6th EIC voyage (1794–1795): Captain Thomas Butler acquired a letter of marque on 28 April 1794. He sailed from Plymouth on 23 June, bound for China. Walpole reached the Cape on 10 September. From there Butler, near St Paull, left the fleet of Indiamen bound to China. He hoped to find a faster route. Walpole sailed through Bass Strait and then sailed north. She did not stop at Port Jackson. On his way to China, Butler discovered an island that he named Walpole Island, a name it has retained to the present. Walpole arrived at Whampoa on 8 January 1795. Homeward bound, she crossed the Second Bar on 27 March, reached Malacca on 26 April, and St Helena on 24 August. She arrived back at the Downs on 3 December.

7th EIC voyage (1798–1799): Captain Butler acquired a letter of marque on 20 February 1798. He sailed from Portsmouth on 24 March, bound for Madras and Bengal.
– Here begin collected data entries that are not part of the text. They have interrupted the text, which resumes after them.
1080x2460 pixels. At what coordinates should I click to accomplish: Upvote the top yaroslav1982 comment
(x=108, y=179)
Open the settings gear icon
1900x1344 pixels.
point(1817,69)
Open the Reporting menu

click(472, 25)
Walpole reached the Cape on 5 June, and Bombay on 10 August. She reached Madras on 28 September, and Diamond Harbour on 29 October. Homeward bound, she left Diamond Harbour on 20 January 1799. She was at Colombo on 3 February, St Helena on 18 May, and arrived back at the Downs on 28 July.

==Fate==
Walpole was sold in 1799 for breaking up.